=== DOCUMENT SECTION ===
BEGIN

Coleman has been penning op-eds in opposition to such bills across the country that cite her work.
It’s easy to frame a complicated issue like transgender participation in sports in a simple and overly broad way, Coleman said — either exclude all transgender women as inherently superior “biological males” or exclude no one. But the issue is too complex for that, she said, and the most logical solution will likely displease both LGBTQ advocates who want no testing or gatekeeping, and people attached to a simple and binary idea of gender.
The truth, Coleman said, is that some standard will have to prevail that will likely concentrate on individuals’ transition history and the testing hormone levels. “Athletes, at the high school and collegiate and especially the elite levels, regularly undergo all kinds of testing in order to play,” Coleman said.
Whatever the standard, it will also need to work across state lines. A state-by-state fight on the issue won’t work on a practical level.
“The NCAA has a standard and it’s been in place for about ten years,” Coleman said. “They’ve added language saying they won’t hold events in places where all athletes can’t participate and aren’t respected. And it makes sense. If you have a soccer team on which there is a transgender woman who has satisfied all the requirements, you can’t have a situation where she can’t play in certain states. The NCAA doesn’t want to be in the business of holding an event in a circumstance like that. It would be a mess. A legal mess, a personal mess, a PR mess.”

END

=== EXERCISE 1 ===
Reproduce verbatim the portion of the passage on transgender participation in sports between "The truth, Coleman" and "a practical level.", inclusive.
=== EXERCISE 2 ===
Write the next part of the passage on transgender participation in sports, picking up after its final sentence.

=== EXTRACTED MATERIAL ===

BEGIN

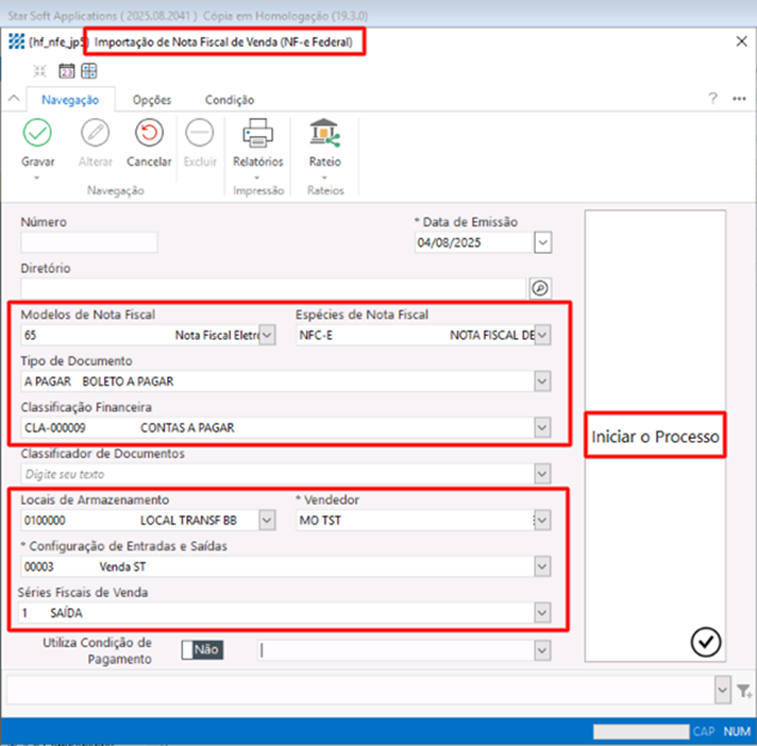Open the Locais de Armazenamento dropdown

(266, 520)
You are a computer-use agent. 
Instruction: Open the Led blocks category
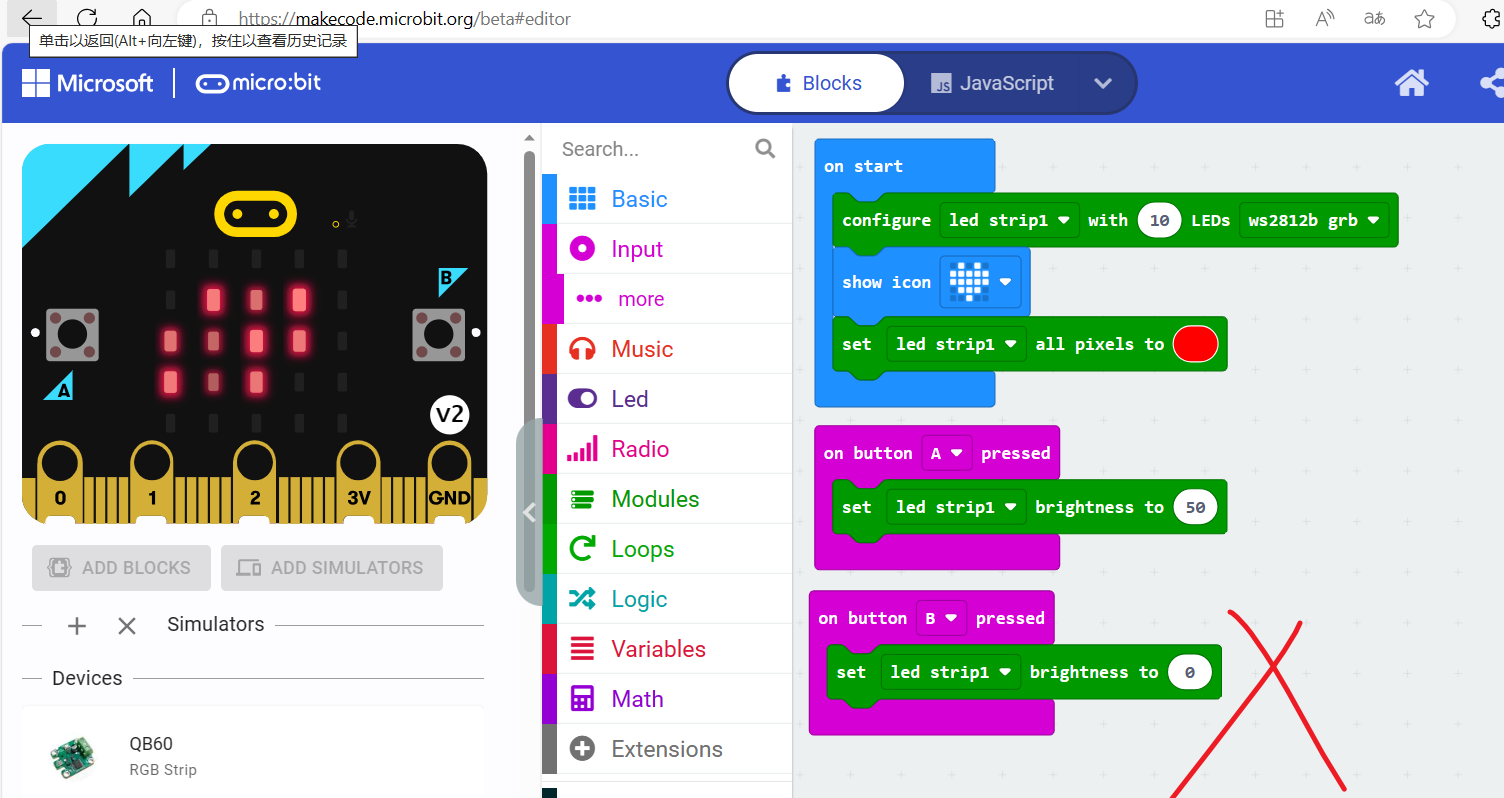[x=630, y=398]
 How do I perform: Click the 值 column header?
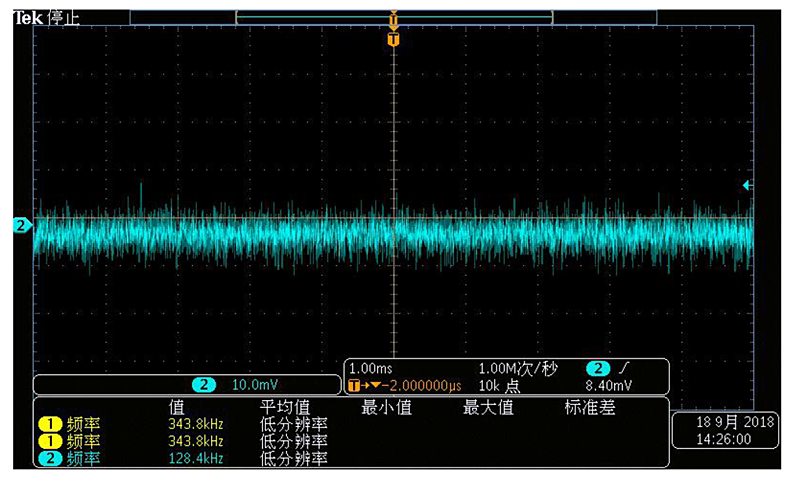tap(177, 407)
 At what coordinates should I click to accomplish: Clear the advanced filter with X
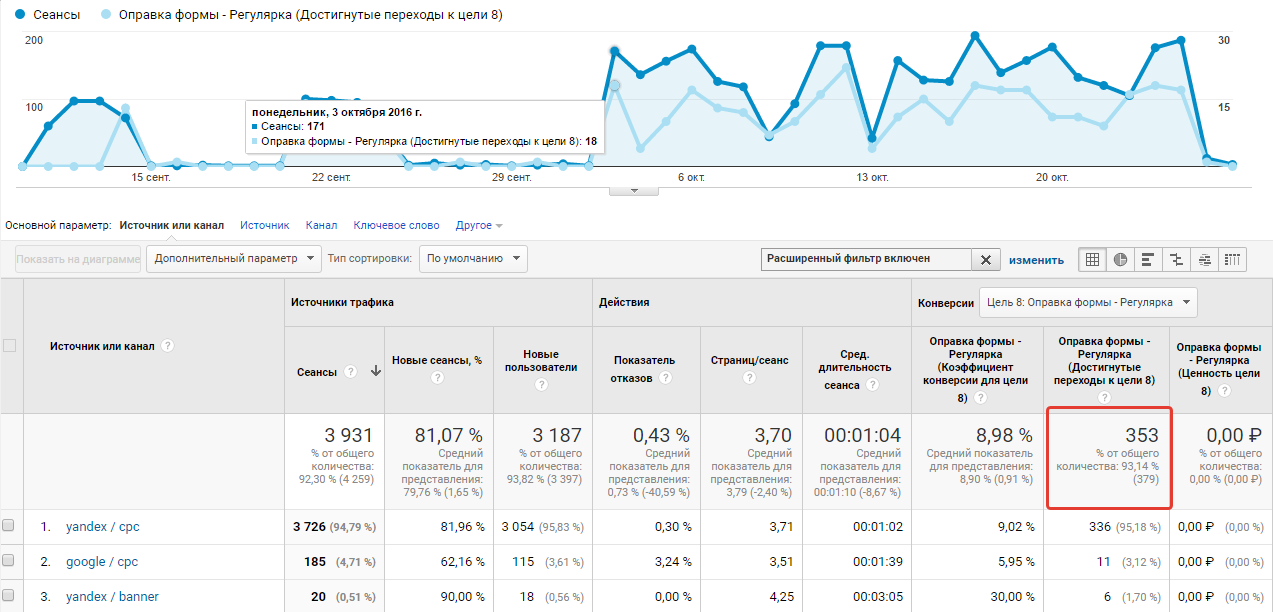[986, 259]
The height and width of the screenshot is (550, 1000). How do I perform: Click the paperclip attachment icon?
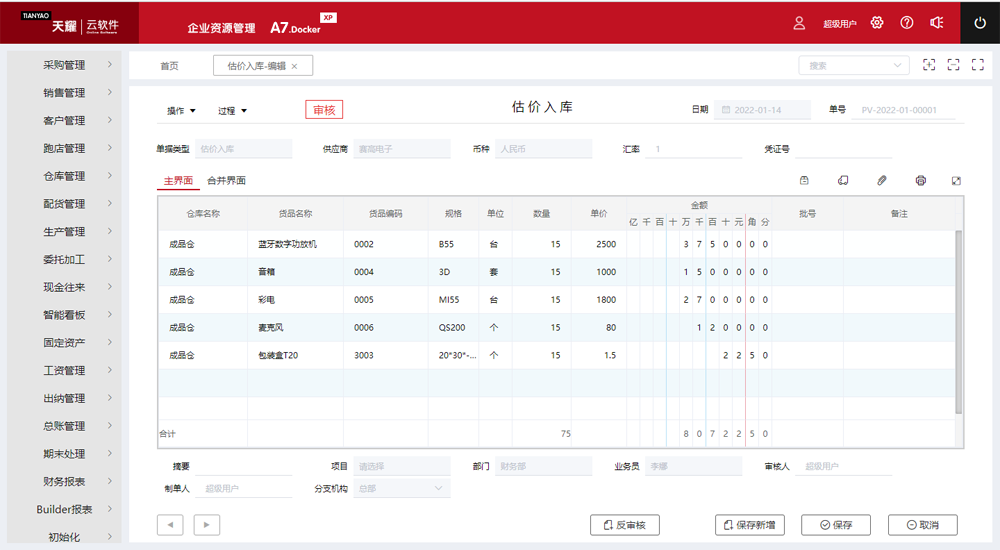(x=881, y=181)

END
BEGIN

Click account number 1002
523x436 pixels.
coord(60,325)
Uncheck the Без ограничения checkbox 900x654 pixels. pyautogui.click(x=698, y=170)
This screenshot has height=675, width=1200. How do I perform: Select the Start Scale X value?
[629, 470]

END

=== TASK RESPONSE 1 ===
The truth, Coleman said, is that some standard will have to prevail that will likely concentrate on individuals’ transition history and the testing hormone levels. “Athletes, at the high school and collegiate and especially the elite levels, regularly undergo all kinds of testing in order to play,” Coleman said.
Whatever the standard, it will also need to work across state lines. A state-by-state fight on the issue won’t work on a practical level.

=== TASK RESPONSE 2 ===
Ultimately, Coleman said, a federal solution is probably going to be necessary — either through passage of the Equality Act or the resolution of cases from Idaho and Connecticut at the Supreme Court level. Until then, transgender athletes and their families will continue to have their identities argued over in courtrooms and state houses across the country.
Dozens of transgender people and their families attended Wednesday’s hearing to share their personal stories and argue against a bill they say is unnecessary.
“Today we have heard from three or four supporters of this bill from out of our state,” said Jennifer Olson, the mother of a transgender daughter from Raleigh. “This issue of transgender girls playing sports on an all girl team is just not an issue. There are no lawsuits in North Carolina on this issue.”
The NCHSSA and NCAA don’t think there’s a problem with including transgender athletes, Olson said. Neither does her daughter’s school district.
“Our state is moving in the right direction,” Olson said. “We’re supporting trans youth.”
And not without existing restrictions designed to be sure the playing field is level, several parents of transgender children said.
Paula Horowitz Katz, who came from Greensboro with her daughter Julie, said she was shocked to hear proponents of the bill describe an imagined future wherein including transgender athletes leads to boys and men taking over every position on women’s teams.
“What is so shocking to me is that the average person doesn’t realize that for Julie to participate in volleyball she has to submit her lab work,” she said. “She has to prove that she is girl enough. And that’s just to be on an average club team. We’re not talking about elite athletes.”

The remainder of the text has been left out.